**What you have to do**
Continue the essay on Chinese investment in Africa, picking up right after its last sentence.

**Exercise passage**

The Chinese Core

The Chinese Core

As the world fractures, the Chinese/African partnership of the last two decades is also coming apart, and the cleaver is racism. It’s a remarkable story and one that mirrors similar stories all around the world.

The best example is Kenya’s new railway, funded, built and now operated by the Chinese. As China contracts, as the world decays into smaller pieces, Chinese racism has become an explosive issue in Kenya.

Gigantic Chinese projects exists today in more than half of Africa’s countries. They are all infrastructure projects and all of them have been transparently quid pro quo.

The Ethiopian “Dam Project” will provide the power for the Sudanese/Ugandan/Ethiopian/Kenyan “Pipeline” to the Kenyan “Super Port.”

These – and many, many other similar projects attracted dozens of billions of dollars of Chinese investment, and they were all offered so that China could get oil. Other projects, for example the new Selous dam and nearby mines in Tanzania, are so that the Chinese can get uranium.

I and many others have admired the Chinese transparency. It was remarkably refreshing after centuries of Western dissimulation.

Western aid can be traced back to Livingstone’s successful populist campaign in Britain to fund Africa’s 3 C’s: civilization, commerce and Christianity, supposedly out of a large heart and empathetic soul.

Decades – even a century – of the slow release of Livingstone’s papers and letters by his family, though, reveals a Livingstone whose real motivation was quite different. There was no question of his religious faith, but the real reason he wanted Britain to fund his projects in Africa was to help him discover The Nile and become the world’s most renowned explorer.

Western governments continue this coopting aid to this very day. The Trump administration has come closest to admitting it.

From the days of the Cold War when aid was dumped with little accountability on any African country that would vote favorably with the western block in the U.N., to now when agricultural assistance to Kenya is restricted to using specified American agribusiness seeds and products, there’s clearly a quid pro quo.

**Stored items from a collection**
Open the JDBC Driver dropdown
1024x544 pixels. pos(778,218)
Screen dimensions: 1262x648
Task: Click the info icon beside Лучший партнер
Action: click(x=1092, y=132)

**Response to the task**
That is the Chinese way, of course. The annoying part about this was that the western world denied it was their way, too.

The simple truth is that in modern times almost all foreign aid (with notable exceptions from the Scandinavian countries) has carried heavy quid pro quo. Aid is simply subsidies to certain companies whose products are needed in the developing world.

It’s the reason that “aid” has been such a poor tool for development.

Nevertheless, I and many other observers praised Chinese transparency regarding foreign aid and criticized this western hypocrisy for years.

But now the stress of deglobalizaton – which is an unnatural socio-economic phenomenon – is stripping even the quid pro quos off a core of racism.

The new Kenyan railway is up and running, and it’s impressive. “But beneath this shiny veneer is a tale of pain, anguish and broken dreams for a multitude of Kenyans” writes an investigative journalist with Kenya’s Daily Standard.

“Chinese nationals have created a small kingdom in which they run roughshod over Kenyan workers who … are experiencing neo-colonialism, racism and blatant discrimination as the taxpayer foots the” operating costs of this single train which could amount to more than 15% of the national budget.

Not to mention the debt held by the Chinese, which amounts to more than a fifth of an annual budget.

(Recently, Sri Lanka defaulted on its debt to the Chinese for building its railway. After putting on a public facade of not wanting infrastructure just cash, China cleverly organized some its debt payment by taking full ownership of Sri Lanka’s only port.)

The Standard article and numerous others, including widespread social media condemnation of Chinese managers throughout the country, reflects a growing xenophobia in Kenya that could very likely turn against all non-colored persons, then perhaps even non-Kenyans exploding even more the continued tribalism in this deeply ethnically divided country.

Everything has a core. Trump’s dystopian policies and the support he still maintains, the self-destruction of Brexit that continues, the revealing immigration stresses of the last decade – we’re learning all have a common core, and as the Kenyan model and the developing Chinese/Africa rift shows, it’s racism.